Pensé en la inmortalidad sin idiomas, nombres o color. Los premios literarios de hoy quedarán volatizados como aquel poema épico de Gilgamesh, cuyo fragmento quedó inscrito en una tabla que por pura casualidad llegó a manos de un arqueólogo, tal vez oculta en una de las tantas grietas del destino.
Nunca entendí la importancia de los premios literarios. Me parecen competencias desleales. Semillas para dividir. Cultivo del falso ego.
Otro suceso romano sucedió al intentar la colocación de mi poemario bilingüe en las bibliotecas estatales y privadas.
Pero la realidad me abofeteó. El rechazo publicación me marcó. En todos los sitios visitados recibí la misma información: mi libro debía estar avalado por un “reconocido escritor italiano”. Después de una semana con mis versos a cuesta, un familiar me refirió un archivo escolar desde donde distribuían libros en el idioma de Bocaccio a otros recintos educacionales. Allí me recibieron con amabilidad y aceptaron, gustosos, mi donativo. Fui feliz por espacio de dos años. Al regresar a Roma y visitar el centro de acopio, sus nuevos empleados, amables también, informaron que mi libro no figuraba en ningún donativo.
-Aquí se acumulaban libros para el reciclaje. Los suyos, posiblemente, siguieron ese rumbo.

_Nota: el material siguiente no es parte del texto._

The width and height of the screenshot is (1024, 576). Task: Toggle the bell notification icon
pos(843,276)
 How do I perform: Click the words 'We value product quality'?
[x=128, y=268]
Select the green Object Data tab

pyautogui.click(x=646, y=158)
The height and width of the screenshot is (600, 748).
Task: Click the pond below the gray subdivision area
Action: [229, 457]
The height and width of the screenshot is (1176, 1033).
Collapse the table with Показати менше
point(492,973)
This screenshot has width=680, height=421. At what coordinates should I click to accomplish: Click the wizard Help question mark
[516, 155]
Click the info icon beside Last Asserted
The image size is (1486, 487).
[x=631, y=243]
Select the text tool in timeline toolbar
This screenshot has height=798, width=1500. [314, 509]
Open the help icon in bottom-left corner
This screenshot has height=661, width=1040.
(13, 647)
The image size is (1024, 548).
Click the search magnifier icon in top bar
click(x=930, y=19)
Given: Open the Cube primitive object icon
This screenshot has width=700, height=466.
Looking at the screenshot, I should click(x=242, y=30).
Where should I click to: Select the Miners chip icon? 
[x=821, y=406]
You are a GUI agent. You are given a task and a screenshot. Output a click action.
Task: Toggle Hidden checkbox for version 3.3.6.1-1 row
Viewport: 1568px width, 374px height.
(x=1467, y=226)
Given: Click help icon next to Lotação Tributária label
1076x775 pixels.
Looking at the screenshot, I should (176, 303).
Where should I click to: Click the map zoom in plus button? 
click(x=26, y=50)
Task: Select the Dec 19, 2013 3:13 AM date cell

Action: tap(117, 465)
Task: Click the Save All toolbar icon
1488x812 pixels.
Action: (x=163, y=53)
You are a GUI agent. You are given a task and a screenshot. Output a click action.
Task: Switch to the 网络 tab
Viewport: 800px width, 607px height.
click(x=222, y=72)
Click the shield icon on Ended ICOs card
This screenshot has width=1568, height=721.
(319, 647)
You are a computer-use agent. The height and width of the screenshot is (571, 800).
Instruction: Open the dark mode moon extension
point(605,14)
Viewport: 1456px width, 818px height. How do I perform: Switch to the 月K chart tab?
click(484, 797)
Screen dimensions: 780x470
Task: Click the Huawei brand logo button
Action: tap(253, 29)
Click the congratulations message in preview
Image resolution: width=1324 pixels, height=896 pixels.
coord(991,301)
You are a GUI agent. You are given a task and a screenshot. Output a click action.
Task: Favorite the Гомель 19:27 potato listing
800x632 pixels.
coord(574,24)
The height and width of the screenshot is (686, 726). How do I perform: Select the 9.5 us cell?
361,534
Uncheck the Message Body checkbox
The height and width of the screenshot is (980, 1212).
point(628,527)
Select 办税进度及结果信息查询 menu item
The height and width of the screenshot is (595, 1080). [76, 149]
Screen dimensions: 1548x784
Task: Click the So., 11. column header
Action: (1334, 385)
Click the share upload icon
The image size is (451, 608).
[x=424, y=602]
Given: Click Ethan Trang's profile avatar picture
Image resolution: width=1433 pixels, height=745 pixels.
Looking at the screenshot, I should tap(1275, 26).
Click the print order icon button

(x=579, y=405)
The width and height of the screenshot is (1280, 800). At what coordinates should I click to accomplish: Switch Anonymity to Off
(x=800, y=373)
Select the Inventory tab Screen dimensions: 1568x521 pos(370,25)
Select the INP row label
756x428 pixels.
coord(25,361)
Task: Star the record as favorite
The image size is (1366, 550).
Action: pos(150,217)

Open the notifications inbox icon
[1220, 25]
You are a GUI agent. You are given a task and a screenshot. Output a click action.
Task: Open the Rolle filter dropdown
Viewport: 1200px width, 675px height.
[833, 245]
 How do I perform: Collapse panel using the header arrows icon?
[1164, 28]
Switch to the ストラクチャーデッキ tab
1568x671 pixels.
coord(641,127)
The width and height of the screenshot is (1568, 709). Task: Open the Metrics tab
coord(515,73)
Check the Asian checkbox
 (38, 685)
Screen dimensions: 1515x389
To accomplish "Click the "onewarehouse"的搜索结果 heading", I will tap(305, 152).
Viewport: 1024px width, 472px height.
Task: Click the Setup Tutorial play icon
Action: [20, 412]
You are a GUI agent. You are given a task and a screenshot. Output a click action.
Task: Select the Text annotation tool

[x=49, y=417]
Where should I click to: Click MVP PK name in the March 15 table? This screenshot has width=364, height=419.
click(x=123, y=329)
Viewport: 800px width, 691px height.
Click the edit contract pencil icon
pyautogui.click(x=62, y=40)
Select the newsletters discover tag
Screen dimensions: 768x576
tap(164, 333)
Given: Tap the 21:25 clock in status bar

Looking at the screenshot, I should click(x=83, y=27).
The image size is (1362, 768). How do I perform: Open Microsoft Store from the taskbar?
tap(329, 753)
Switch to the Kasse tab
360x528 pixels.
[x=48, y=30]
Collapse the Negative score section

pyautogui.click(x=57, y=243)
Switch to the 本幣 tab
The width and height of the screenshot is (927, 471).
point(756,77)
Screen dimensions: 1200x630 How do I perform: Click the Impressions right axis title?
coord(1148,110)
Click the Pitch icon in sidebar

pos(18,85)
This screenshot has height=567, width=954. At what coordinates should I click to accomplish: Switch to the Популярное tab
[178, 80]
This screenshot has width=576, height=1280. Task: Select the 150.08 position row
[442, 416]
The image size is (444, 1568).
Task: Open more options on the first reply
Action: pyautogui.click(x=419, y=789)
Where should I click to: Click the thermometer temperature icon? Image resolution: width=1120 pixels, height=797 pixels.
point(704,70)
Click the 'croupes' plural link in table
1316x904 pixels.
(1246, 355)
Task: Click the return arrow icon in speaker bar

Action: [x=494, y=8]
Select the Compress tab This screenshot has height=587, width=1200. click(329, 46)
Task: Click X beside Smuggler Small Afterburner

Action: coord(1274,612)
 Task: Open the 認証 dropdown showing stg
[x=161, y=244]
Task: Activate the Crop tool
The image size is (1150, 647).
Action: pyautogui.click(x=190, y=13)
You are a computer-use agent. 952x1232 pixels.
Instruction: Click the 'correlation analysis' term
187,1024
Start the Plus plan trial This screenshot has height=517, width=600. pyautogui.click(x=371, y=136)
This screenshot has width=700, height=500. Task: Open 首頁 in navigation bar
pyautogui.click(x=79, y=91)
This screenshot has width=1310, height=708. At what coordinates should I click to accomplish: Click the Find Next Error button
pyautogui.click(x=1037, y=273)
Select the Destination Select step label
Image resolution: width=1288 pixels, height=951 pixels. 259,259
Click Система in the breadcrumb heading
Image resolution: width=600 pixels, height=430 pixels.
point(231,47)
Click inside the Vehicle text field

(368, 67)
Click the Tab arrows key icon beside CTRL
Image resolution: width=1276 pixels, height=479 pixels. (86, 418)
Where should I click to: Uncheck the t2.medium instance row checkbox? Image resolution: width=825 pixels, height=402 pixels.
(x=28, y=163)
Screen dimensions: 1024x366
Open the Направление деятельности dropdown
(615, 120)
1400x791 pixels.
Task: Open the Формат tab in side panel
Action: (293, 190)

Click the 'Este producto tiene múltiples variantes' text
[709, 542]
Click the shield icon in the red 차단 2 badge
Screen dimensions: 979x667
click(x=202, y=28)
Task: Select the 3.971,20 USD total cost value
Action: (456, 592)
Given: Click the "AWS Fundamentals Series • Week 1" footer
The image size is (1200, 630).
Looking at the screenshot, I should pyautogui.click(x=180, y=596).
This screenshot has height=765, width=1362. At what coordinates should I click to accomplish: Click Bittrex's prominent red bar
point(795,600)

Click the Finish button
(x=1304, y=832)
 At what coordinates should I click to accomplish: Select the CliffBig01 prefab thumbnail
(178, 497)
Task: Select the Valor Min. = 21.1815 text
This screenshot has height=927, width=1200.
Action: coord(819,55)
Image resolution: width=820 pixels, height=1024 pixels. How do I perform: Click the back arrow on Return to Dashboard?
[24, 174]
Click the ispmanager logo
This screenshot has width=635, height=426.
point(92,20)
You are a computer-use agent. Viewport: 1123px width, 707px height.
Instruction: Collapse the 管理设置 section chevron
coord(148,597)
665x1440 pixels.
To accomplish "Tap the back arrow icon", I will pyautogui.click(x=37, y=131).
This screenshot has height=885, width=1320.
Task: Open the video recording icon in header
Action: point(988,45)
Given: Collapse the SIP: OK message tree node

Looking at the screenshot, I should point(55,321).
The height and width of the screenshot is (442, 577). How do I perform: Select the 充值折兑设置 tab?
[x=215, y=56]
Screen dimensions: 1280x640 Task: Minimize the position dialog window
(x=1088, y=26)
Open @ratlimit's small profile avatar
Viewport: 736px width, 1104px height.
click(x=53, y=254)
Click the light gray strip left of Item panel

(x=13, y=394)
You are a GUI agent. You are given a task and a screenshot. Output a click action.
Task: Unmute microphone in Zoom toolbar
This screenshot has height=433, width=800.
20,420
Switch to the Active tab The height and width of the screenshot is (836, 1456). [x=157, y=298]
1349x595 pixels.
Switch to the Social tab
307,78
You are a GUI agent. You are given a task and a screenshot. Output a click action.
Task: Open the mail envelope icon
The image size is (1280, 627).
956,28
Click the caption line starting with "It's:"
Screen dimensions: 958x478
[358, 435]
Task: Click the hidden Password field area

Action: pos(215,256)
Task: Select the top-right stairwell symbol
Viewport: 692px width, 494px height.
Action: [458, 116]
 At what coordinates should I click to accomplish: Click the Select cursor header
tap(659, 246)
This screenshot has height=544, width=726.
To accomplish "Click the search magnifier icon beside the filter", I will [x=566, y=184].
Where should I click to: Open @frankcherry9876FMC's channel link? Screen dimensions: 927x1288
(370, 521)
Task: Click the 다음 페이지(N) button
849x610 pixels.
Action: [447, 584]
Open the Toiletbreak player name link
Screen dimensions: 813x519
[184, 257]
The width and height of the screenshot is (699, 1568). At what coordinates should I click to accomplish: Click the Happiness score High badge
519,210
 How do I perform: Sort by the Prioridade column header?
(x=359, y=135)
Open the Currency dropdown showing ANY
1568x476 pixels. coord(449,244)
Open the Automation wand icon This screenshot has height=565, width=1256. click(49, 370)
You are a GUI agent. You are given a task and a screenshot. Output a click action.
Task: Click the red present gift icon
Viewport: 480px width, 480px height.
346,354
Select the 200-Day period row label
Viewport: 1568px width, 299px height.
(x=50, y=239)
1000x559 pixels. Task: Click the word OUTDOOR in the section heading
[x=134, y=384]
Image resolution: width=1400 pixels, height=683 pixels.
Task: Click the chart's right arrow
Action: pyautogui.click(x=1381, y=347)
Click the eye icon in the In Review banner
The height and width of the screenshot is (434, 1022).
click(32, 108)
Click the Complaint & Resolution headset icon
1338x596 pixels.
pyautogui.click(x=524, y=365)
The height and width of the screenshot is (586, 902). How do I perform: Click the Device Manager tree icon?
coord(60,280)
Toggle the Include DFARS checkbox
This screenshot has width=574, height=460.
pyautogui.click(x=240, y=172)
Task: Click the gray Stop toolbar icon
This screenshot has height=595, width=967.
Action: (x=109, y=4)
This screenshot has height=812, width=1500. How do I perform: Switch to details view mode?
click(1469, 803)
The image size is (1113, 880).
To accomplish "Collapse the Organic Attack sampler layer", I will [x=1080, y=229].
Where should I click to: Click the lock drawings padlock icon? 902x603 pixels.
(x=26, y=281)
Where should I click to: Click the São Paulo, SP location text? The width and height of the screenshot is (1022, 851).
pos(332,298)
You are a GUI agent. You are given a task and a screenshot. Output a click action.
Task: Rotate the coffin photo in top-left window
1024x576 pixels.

Mis vivencias en un país de vanguardia cultural como Italia, a pesar de la post modernidad, regresan a mi mente ante las palabras de mi joven vecina, quien todavía no ha leído a Alejandro Dumas, Julio Verne, Mark Twain y Emilio Salgari, entre muchos otros cuyas obras sí figuran en todas las bibliotecas del mundo porque pertenecen autores que crecieron en “tierra firme”.
Ella tiene algo de razón al preferir a los nuevos clásicos y mencionar de pasada a los eternos.
-Hay seguir intentando –me dice- no tenemos la culpa de que nuestros autores de ayer pasaran de largo –me vuelve a decir.
No sé si un nuevo incendio destruirá las bibliotecas de hoy, ni si volverán las guerras y de la quema de libros al estilo de la famosa novela de Ray Bradbury, “Farenheit 451”.
Vivimos tiempos de cambio y las experiencias de antaño no bastan. Pero siempre quedará alguna página oculta, en una cueva, o sobre una tabla escrita, con el fragmento de un poema anónimo, como regalo de los siglos recién dejados atrás.